-- PROBLEM TO SOLVE --
Print exactly the lines below between the line holding "You are a computer-use agent. Screen" and the line holding "1024x543 pixels.", inclusive, and nothing more.

-- RECORDS SUPPLIED --
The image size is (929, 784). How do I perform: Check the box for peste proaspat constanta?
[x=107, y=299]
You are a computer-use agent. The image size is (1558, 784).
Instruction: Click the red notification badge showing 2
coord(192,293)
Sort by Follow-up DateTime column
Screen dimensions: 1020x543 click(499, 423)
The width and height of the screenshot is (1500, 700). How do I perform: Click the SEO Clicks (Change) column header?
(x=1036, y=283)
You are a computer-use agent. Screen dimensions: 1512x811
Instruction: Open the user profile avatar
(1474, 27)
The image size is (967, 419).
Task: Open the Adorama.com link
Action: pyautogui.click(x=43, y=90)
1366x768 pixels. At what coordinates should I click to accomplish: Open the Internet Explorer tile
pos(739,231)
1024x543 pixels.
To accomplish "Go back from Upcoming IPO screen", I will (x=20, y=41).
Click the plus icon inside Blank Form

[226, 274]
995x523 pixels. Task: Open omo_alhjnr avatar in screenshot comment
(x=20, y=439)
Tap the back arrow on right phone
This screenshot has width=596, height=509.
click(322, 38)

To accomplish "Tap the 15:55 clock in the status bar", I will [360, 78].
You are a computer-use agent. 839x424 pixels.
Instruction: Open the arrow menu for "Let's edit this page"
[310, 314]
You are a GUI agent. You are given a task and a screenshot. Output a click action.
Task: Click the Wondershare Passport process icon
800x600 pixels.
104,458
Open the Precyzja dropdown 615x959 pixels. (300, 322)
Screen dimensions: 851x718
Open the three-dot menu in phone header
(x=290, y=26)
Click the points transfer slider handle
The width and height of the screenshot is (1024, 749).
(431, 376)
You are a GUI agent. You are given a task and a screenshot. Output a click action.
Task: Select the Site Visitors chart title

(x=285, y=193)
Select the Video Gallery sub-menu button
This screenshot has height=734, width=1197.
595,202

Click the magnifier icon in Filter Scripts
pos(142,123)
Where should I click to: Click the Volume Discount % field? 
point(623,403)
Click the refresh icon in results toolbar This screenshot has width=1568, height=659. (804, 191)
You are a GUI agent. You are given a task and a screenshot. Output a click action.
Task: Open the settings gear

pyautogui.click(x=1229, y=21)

-- WRITTEN ANSWER --
You are a computer-use agent. Screen dimensions: 1512x811
Instruction: Open the user profile avatar
(1474, 27)
The image size is (967, 419).
Task: Open the Adorama.com link
Action: pyautogui.click(x=43, y=90)
1366x768 pixels. At what coordinates should I click to accomplish: Open the Internet Explorer tile
pos(739,231)
1024x543 pixels.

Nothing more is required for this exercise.